One such question that has cropped up many times is one around customer volume and flow data, i.e. how can we help developers create apps that take into account how busy certain lines, stations, platforms, etc are likely to be when customers are planning a journey.
To provide an update on where we are with this data, TfL’s Data Services Manager Ryan Sweeney offers this summary, and asks for your feedback to help us ensure we’re providing data that is both relevant and useful:
TfL have participated in a number of Hackathons this autumn, focused on working with developers to create innovative new solutions that help make our customers’ journeys better. In order to facilitate these events, we’ve released a range of previously unseen data from across our many modes of transport, enabling those working with the data at these events to be truly creative and original in the solutions they develop.
One of the key new data sets we have released is customer volume and flow data across the whole of the TfL rail and bus network, collected from our automatic fare collection system.
The data released is a two week sample from October, and is aggregated to 30 minute level. In addition to aggregation, we have also modified low values for data protection reasons. The data can be found in a zip file available to download here on the TfL website and includes a metadata spreadsheet listing and describing all of the fields:
30 minute entries.csv: This data shows the total number of gateline entries by station, day and 30 minute time interval
30 minute exits.csv: This data shows the total number of gateline exits by station, day and 30 minute time interval
Bus journeys: This data shows the bus boards by stop, route and time of journey.
Journey time.txt: This data shows the journeys made between station pairs and the time taken to make the journey.
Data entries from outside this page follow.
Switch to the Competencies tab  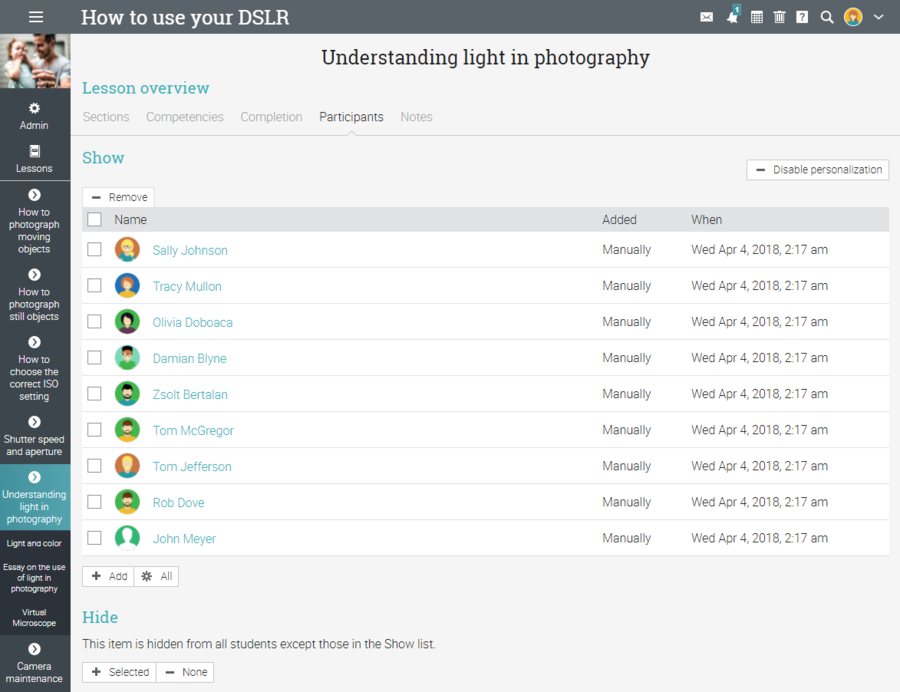point(185,117)
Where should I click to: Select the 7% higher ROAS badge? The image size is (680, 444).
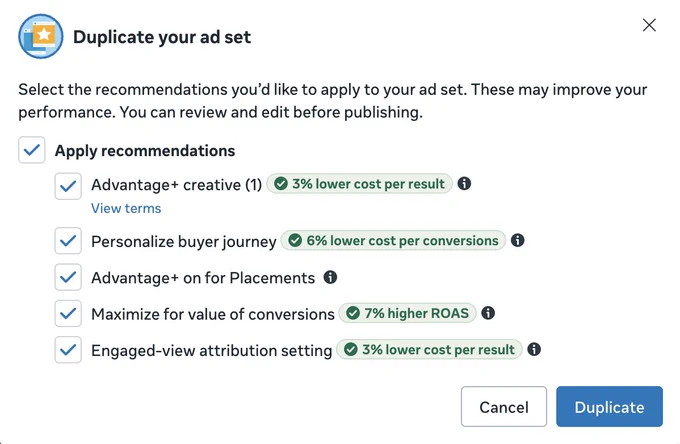[407, 313]
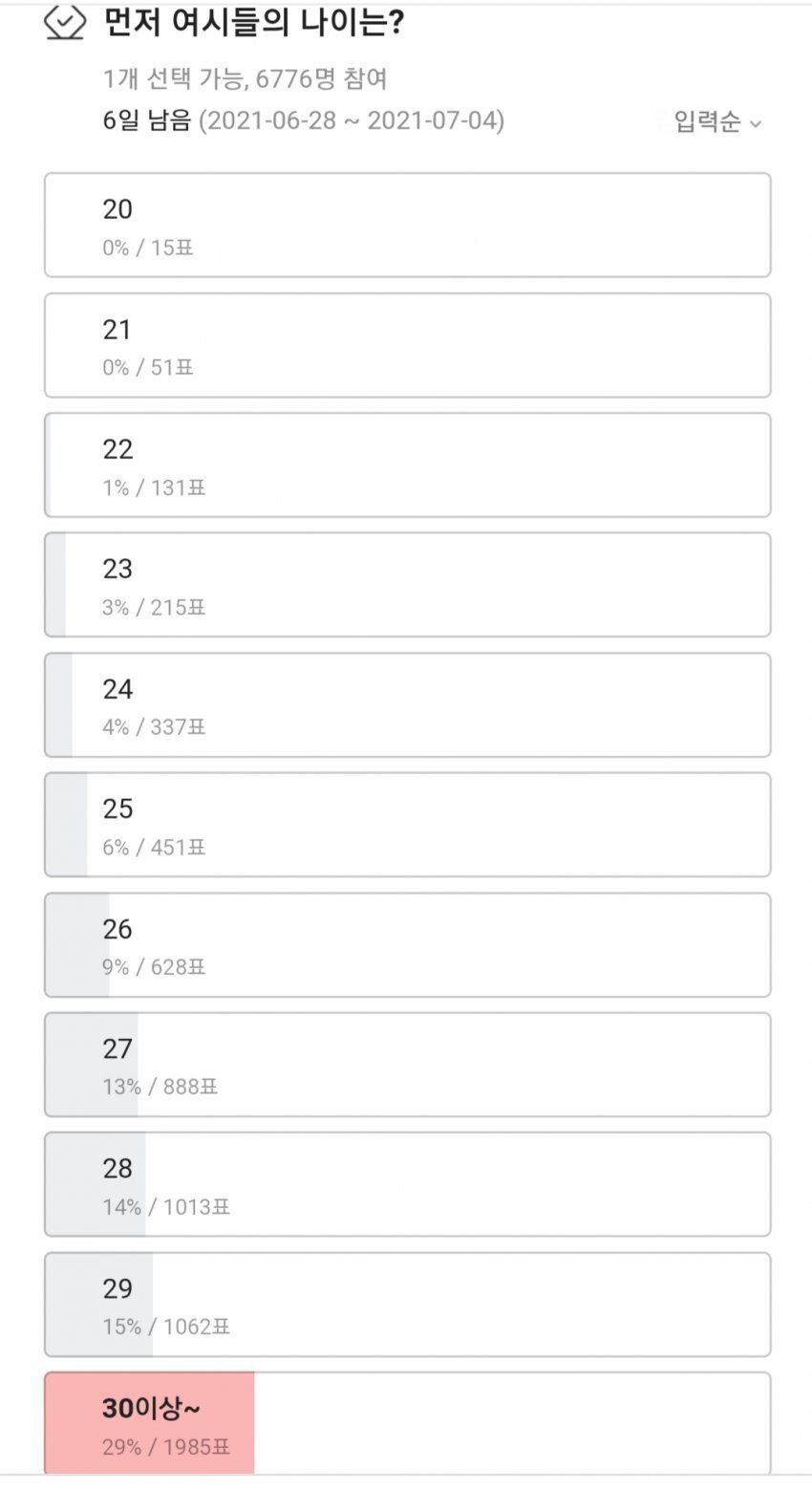Expand the chevron arrow next to 입력순
The height and width of the screenshot is (1491, 812).
pos(756,124)

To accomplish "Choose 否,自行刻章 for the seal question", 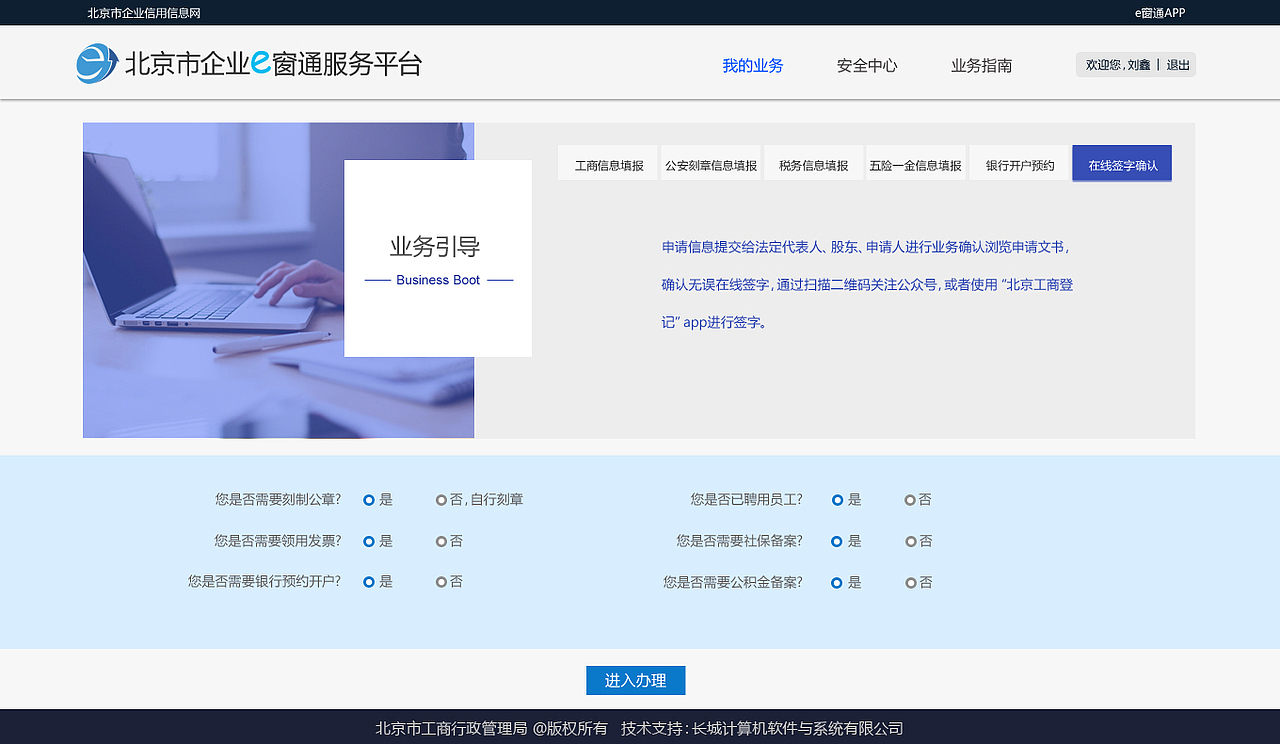I will tap(441, 499).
We’ve already seen a number of interesting and useful applications and concepts being created using these data sources in the various Hackathons we have attended. We would like to understand, form a dev’s point of view, the answers to the following questions:
- What would you use this data for?
- How granular (time and location) does this data need to be for it to be beneficial? (Please note that some aggregation and modification to remove low values is required in order to openly release ticketing data)
- Is historic data useful?
- Are additional data sources needed to compliment this to enable you to use it?
- Is the data easy to understand?
Please let us know your thoughts on these questions, and if this data promises to be beneficial to the developer community, we will investigate the possibility of making this data available on a periodic basis.